(Source records):
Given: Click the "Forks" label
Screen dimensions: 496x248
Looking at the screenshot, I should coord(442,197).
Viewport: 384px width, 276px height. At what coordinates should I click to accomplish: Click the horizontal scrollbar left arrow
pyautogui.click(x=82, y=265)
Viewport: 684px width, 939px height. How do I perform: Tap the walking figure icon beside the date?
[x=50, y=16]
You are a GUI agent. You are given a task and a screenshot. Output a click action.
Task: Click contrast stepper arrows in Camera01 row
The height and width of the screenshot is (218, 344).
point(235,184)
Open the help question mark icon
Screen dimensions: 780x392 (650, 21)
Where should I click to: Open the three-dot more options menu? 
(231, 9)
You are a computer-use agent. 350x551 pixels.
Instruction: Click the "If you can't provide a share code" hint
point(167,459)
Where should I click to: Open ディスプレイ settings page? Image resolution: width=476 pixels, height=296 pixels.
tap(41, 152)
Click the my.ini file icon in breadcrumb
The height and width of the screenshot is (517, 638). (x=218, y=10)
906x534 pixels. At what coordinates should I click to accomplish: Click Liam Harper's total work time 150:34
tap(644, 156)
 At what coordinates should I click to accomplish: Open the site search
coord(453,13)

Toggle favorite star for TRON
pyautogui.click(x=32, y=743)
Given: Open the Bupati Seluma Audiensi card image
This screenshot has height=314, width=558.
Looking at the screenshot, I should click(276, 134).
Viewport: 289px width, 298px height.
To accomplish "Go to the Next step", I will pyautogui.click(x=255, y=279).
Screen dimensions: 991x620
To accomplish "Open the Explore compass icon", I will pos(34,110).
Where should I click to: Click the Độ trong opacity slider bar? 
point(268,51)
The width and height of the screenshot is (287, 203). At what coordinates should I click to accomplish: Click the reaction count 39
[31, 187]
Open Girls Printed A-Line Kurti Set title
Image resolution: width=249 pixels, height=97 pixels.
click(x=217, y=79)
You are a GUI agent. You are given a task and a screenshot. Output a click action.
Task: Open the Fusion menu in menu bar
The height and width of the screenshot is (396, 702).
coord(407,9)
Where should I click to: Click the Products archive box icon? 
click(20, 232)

(The task): Make an exact copy of every entry.

(Answer):
Given: Click the "Forks" label
Screen dimensions: 496x248
Looking at the screenshot, I should coord(442,197).
Viewport: 384px width, 276px height. At what coordinates should I click to accomplish: Click the horizontal scrollbar left arrow
pyautogui.click(x=82, y=265)
Viewport: 684px width, 939px height. How do I perform: Tap the walking figure icon beside the date?
[x=50, y=16]
You are a GUI agent. You are given a task and a screenshot. Output a click action.
Task: Click contrast stepper arrows in Camera01 row
The height and width of the screenshot is (218, 344).
point(235,184)
Open the help question mark icon
Screen dimensions: 780x392 (650, 21)
Where should I click to: Open the three-dot more options menu? 
(231, 9)
You are a computer-use agent. 350x551 pixels.
Instruction: Click the "If you can't provide a share code" hint
point(167,459)
Where should I click to: Open ディスプレイ settings page? Image resolution: width=476 pixels, height=296 pixels.
tap(41, 152)
Click the my.ini file icon in breadcrumb
The height and width of the screenshot is (517, 638). (x=218, y=10)
906x534 pixels. At what coordinates should I click to accomplish: Click Liam Harper's total work time 150:34
tap(644, 156)
 At what coordinates should I click to accomplish: Open the site search
coord(453,13)

Toggle favorite star for TRON
pyautogui.click(x=32, y=743)
Given: Open the Bupati Seluma Audiensi card image
This screenshot has height=314, width=558.
Looking at the screenshot, I should click(276, 134).
Viewport: 289px width, 298px height.
To accomplish "Go to the Next step", I will pyautogui.click(x=255, y=279).
Screen dimensions: 991x620
To accomplish "Open the Explore compass icon", I will pos(34,110).
Where should I click to: Click the Độ trong opacity slider bar? 
point(268,51)
The width and height of the screenshot is (287, 203). At what coordinates should I click to accomplish: Click the reaction count 39
[31, 187]
Open Girls Printed A-Line Kurti Set title
Image resolution: width=249 pixels, height=97 pixels.
click(x=217, y=79)
You are a GUI agent. You are given a task and a screenshot. Output a click action.
Task: Open the Fusion menu in menu bar
The height and width of the screenshot is (396, 702).
coord(407,9)
Where should I click to: Click the Products archive box icon? 
click(20, 232)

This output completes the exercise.